信州を旅していたのですが辺鄙なところを選んで宿泊していて、昨日一昨日とEMOBILEが圏外だったため、まとめて更新させて頂きます。
ただいま清里高原でございます。ゴールデンウィークの宿泊客がだいたい帰ってしまったようで、静かです。
それにしても、この「毒沢鉱泉」。すごい名前ですよね。
この温泉が発見されたのは今からおよそ450年ほど前、武田信玄公は金鉱山で怪我をした人びとの治療のためにこの温泉を使い、敵からこの温泉を秘匿するため、自ら「毒沢」とあたかも危険な場所のような名を付けひとを遠ざけたという説もあります。
諏訪湖の北側、諏訪大社の「下社(しもしゃ)」からさらに奥にクルマでおよそ20分。
2軒しか宿が無い「毒沢鉱泉」、そのなかで最も高い場所に位置するのがこの「神之湯」。
一応舗装はされていますが、狭くデコボコな山道を登りきったところにようやく旅館の建物が見えてきます。 坊主頭のどこか修行僧を思わせる風体の当主、とっつきにくい方かと思いきや、割と良く喋る快活な方でありました。
「あいにく満室で、ちょっと離れた建物ですみません…」と案内された建物は、この旅館でもっとも古い建物、本館から渡り廊下でつながる旧館でした。
それにしても、この旧館、迫力あり過ぎ。
ボロい温泉、好きなんですけど、ぼくの中のボロさランキングではかなり上位にランクインしそうな建物です。
通された部屋は、その名も「毒沢」。
他の部屋は「福禄壽」だの「毘沙門」だのめでたい名前が付いていますが、ぼくの部屋だけ、「毒沢」(笑)。
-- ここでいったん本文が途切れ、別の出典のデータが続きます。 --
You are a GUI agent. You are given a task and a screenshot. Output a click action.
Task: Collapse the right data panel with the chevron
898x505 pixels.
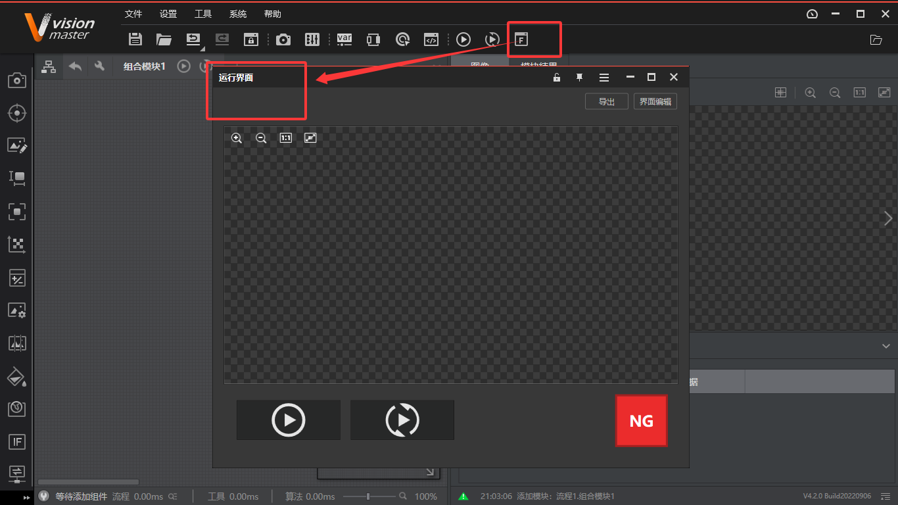(x=884, y=346)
「毒沢鉱泉」で「毒沢」とはいいじゃないの。広さわずか5畳、古いけれどキレイに掃除されていて好感が持てます。
あれ?でも鍵が…。南京錠なんですけどこの部屋。
「前のお客さんが鍵を持って帰ってしまって、外からだと鍵掛けられないんですよ。とりあえず、南京錠付けておきました」。道理でピカピカの新品の南京錠。
まあ、こういう秘湯は部屋なんでどうでもいいんですとりあえず寝られれば。
肝心なのはお湯です、お湯。
それでは夕飯の前にザブッとひとっ風呂浴びますか。
風呂は内湯のみ。どうも信州の古い温泉は露天風呂率低いような気がします。露天風呂好きなぼくとしてはちょっと残念。でも普通の建物の2階分くらいありそうな高い天井、そして大きな窓で解放感がある浴室です。
飲用泉があったので味見してみました。酸っぱく、ごくわずかに苦みが残ります。炭酸入れたら普通においしそう(笑)。
浴槽の湯は黄褐色に濁り、いかにも効きそうな様相。湯温も熱過ぎず、半身浴ならいつまででも入っていられそうなくらいです。満足満足。
予定より早く19時から夕飯になりました。
鮎の塩焼き、刺身の代わりでしょうか、スモークサーモン、寄せ鍋などなど。秘湯でこれだけの夕飯なら文句はないでしょう?
夕食後にこんどはゆっくりと入浴。23時で入浴終了となってしまうのが残念。
そして部屋に戻ると…。インターネットには接続できずやることがない(笑)。
外にはまったく灯りが見えず、そして何の音もしません。こういう夜は都会では味わえないものですよね。
ちなみに宿泊代は14,000円。南京錠の5畳の部屋が14,000円、高いと思う方も多いと思いますが(ぼくも内心ちょっと高いと思います…笑)、確かに近代化された温泉では味わえない、貴重な一夜でした。